| EXERCISE 1 |
Using the text on Indigenous participation in VET, explain why CCA commissioned the Engaging Indigenous Communities Guide and why it plans to release the guide publicly.
| EXERCISE 2 |
From the text on Indigenous participation in VET, quote the passage starting with "Community Education Providers" and going on through "VET providers (6.4%).".
| EXERCISE 3 |
List each type of VET provider in New South Wales that the text on Indigenous participation in VET gives a share of Indigenous government-funded students for, along with that share.

| EXTRACTED TEXT |
Indigenous Participation in VET

How is it that Indigenous Australians are being ignored in VET? Indigenous people participate in VET at twice the rate of non-Indigenous people, and participate in tertiary education at about half the rate as non-Indigenous people. A paper from the National Centre for Vocational Education Research (NCVER – a national organisation that does document Indigenous VET involvement) notes, “In 2015, over 165,000 Indigenous students were enrolled in VET courses, compared with around 16,000 in higher education.”

Community Education Providers and Indigenous Australians

CCA is committed to ensuring its members maximise the positive impacts they can make in their local Indigenous communities. In doing this, we build on a strong base. For instance, in New South Wales, almost 13% of government-funded VET community education students are Indigenous, a percentage much higher than either TAFE (9.4%) or for-profit VET providers (6.4%).

Last year, CCA commissioned an Engaging Indigenous Communities Guide to support and build member capacity to engage with their Indigenous communities and learners – developed by the Australian Indigenous Leadership Centre (AILC), and shaped by input from CCA members. (We will release it publicly soon, for the benefit of the whole Australian vocational education and training sector.)

It’s time, national VET institutions of Australia, to recognise the importance of our sector to Aboriginal and Torres Strait Islander peoples.

Figure 1: Closing the Gap VET and Tertiary Targets

Figure 2: Closing the Gap Youth Engagement in Employment or Education Targets

(CCA has written to the Commonwealth Minister for Indigenous Australians and Minister for Employment and Skills.)

| COLLECTED DATA |
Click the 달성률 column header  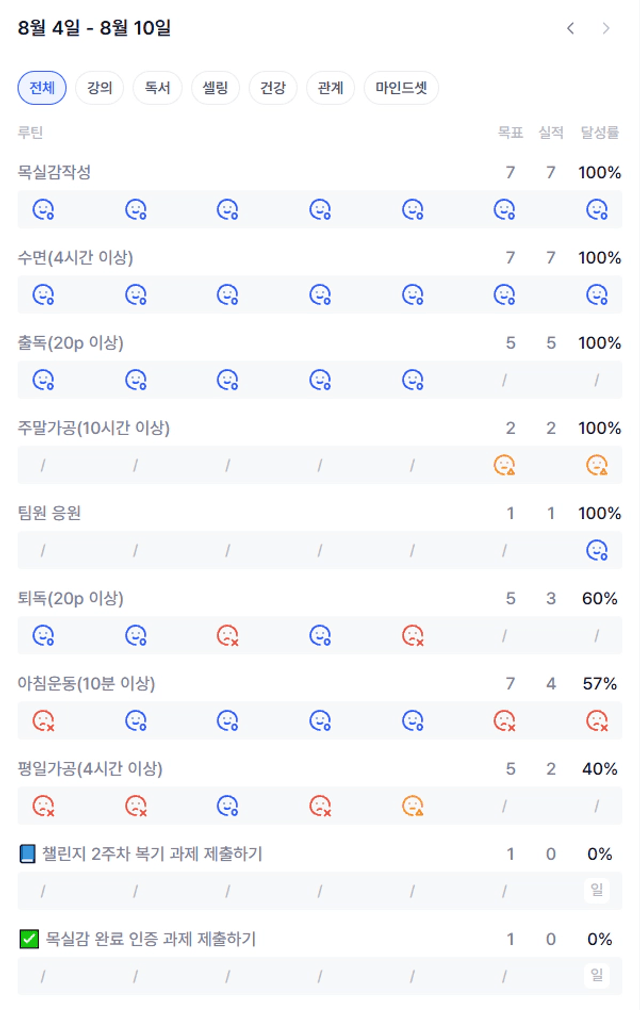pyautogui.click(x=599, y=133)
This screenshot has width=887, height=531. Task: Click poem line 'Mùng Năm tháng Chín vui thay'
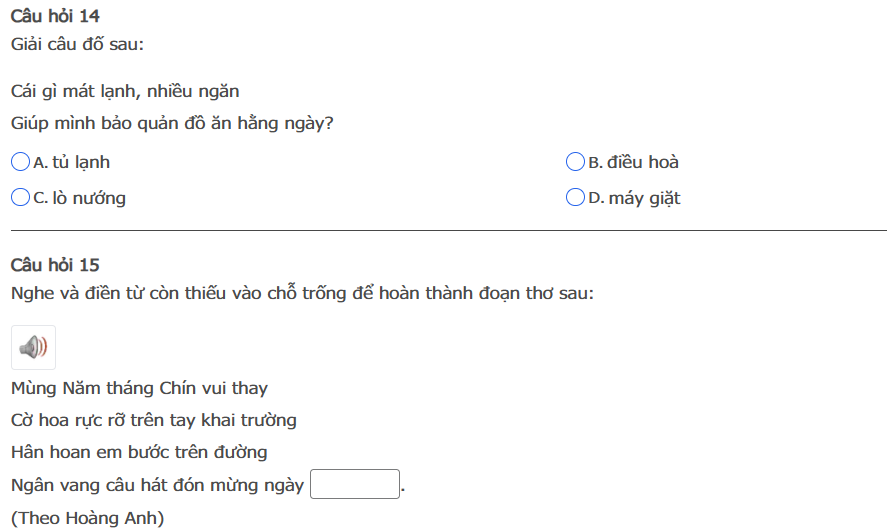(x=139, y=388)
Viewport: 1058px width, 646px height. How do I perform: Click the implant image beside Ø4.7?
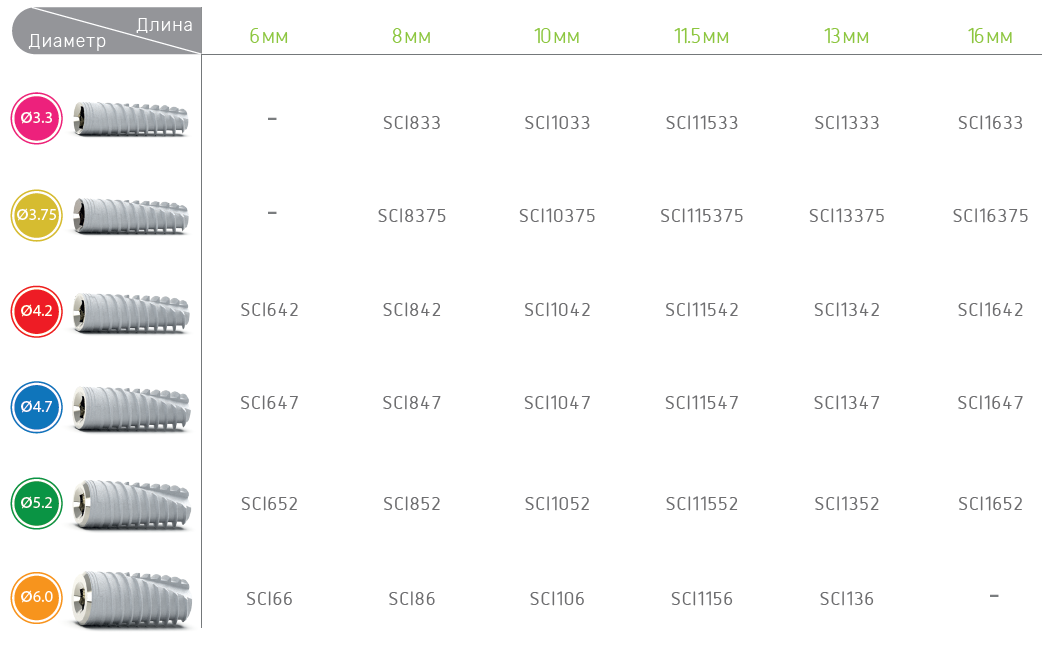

| EXERCISE OUTPUT 1 |
CCA commissioned the guide to support and build its members' capacity to engage with their Indigenous communities and learners. It plans to release the guide publicly for the benefit of the whole Australian vocational education and training sector.

| EXERCISE OUTPUT 2 |
Community Education Providers and Indigenous Australians

CCA is committed to ensuring its members maximise the positive impacts they can make in their local Indigenous communities. In doing this, we build on a strong base. For instance, in New South Wales, almost 13% of government-funded VET community education students are Indigenous, a percentage much higher than either TAFE (9.4%) or for-profit VET providers (6.4%).

| EXERCISE OUTPUT 3 |
- Community education: almost 13%
- TAFE: 9.4%
- For-profit VET providers: 6.4%